Content starts
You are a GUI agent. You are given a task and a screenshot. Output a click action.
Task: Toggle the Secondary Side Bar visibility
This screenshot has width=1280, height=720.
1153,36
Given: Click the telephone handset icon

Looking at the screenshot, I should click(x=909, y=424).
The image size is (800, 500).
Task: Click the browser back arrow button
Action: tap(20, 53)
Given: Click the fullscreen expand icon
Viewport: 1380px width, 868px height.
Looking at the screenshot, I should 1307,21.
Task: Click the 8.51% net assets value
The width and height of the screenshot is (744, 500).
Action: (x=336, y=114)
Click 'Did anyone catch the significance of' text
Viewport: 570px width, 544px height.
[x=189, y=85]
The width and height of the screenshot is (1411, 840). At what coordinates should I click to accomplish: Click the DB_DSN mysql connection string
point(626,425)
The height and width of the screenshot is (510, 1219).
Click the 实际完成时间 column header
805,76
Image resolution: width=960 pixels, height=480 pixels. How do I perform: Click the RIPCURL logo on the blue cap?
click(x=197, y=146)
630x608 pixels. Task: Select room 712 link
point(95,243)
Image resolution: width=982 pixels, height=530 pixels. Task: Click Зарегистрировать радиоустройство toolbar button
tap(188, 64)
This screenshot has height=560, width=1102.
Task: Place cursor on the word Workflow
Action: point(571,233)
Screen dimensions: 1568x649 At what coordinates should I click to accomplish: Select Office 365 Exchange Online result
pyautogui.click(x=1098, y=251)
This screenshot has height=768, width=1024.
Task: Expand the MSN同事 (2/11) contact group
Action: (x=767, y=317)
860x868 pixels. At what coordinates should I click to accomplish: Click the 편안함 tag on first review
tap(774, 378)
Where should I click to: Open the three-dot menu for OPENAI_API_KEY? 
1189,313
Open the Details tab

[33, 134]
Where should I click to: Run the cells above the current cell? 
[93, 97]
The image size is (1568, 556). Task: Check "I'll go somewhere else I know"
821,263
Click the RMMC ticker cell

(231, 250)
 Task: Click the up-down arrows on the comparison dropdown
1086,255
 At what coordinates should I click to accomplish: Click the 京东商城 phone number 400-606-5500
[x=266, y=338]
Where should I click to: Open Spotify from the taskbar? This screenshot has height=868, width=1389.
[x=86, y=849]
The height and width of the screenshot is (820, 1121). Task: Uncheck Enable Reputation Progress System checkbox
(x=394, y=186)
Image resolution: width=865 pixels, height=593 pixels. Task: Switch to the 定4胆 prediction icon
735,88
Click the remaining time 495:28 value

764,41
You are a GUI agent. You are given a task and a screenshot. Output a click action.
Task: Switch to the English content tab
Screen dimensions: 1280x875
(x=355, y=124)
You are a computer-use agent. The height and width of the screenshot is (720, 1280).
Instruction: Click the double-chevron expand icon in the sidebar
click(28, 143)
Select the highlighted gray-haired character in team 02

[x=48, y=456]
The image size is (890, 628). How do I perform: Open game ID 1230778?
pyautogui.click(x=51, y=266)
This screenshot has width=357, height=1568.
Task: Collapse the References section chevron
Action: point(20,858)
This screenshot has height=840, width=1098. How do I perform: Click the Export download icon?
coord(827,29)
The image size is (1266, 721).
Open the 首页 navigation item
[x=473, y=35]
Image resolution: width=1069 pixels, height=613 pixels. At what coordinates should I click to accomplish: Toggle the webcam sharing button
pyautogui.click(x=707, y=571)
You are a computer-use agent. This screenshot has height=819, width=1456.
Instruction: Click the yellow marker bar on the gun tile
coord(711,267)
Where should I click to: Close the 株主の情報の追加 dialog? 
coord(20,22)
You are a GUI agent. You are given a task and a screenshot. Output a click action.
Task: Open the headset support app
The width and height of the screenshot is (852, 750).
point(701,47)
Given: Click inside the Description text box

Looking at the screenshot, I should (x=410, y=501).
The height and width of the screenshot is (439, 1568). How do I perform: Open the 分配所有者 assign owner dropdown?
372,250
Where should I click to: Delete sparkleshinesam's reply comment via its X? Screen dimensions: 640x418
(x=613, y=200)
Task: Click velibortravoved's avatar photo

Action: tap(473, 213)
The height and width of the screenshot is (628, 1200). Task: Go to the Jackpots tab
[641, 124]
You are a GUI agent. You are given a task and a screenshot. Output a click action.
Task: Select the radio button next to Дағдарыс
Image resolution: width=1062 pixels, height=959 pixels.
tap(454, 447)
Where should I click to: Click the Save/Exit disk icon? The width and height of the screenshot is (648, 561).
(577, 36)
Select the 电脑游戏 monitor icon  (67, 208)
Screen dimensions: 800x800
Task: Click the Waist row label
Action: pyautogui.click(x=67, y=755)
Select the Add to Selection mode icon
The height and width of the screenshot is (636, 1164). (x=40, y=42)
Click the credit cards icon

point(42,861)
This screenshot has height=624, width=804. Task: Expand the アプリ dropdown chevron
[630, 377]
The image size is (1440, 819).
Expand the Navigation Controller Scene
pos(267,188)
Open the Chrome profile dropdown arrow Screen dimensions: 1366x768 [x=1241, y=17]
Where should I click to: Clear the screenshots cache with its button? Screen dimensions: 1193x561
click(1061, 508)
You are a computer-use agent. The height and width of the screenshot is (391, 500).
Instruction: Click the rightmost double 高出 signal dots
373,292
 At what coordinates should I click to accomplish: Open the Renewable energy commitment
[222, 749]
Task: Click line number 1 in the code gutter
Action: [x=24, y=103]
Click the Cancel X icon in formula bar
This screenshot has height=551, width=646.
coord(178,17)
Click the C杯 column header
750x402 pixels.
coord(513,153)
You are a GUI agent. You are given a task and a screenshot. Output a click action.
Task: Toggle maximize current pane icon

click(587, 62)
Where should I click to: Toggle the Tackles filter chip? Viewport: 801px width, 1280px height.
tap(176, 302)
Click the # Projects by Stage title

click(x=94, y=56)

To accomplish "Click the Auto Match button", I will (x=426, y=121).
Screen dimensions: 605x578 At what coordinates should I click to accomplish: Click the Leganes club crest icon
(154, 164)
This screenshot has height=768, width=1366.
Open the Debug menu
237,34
Content ends
### YOUR ASSIGNMENT:
Look through the material and copy each line that has "computer".

### EXERCISE RESPONSE:
You are a computer-use agent. The height and width of the screenshot is (720, 1280).
You are a computer-use agent. This screenshot has height=819, width=1456.
You are a computer-use agent. The height and width of the screenshot is (391, 500).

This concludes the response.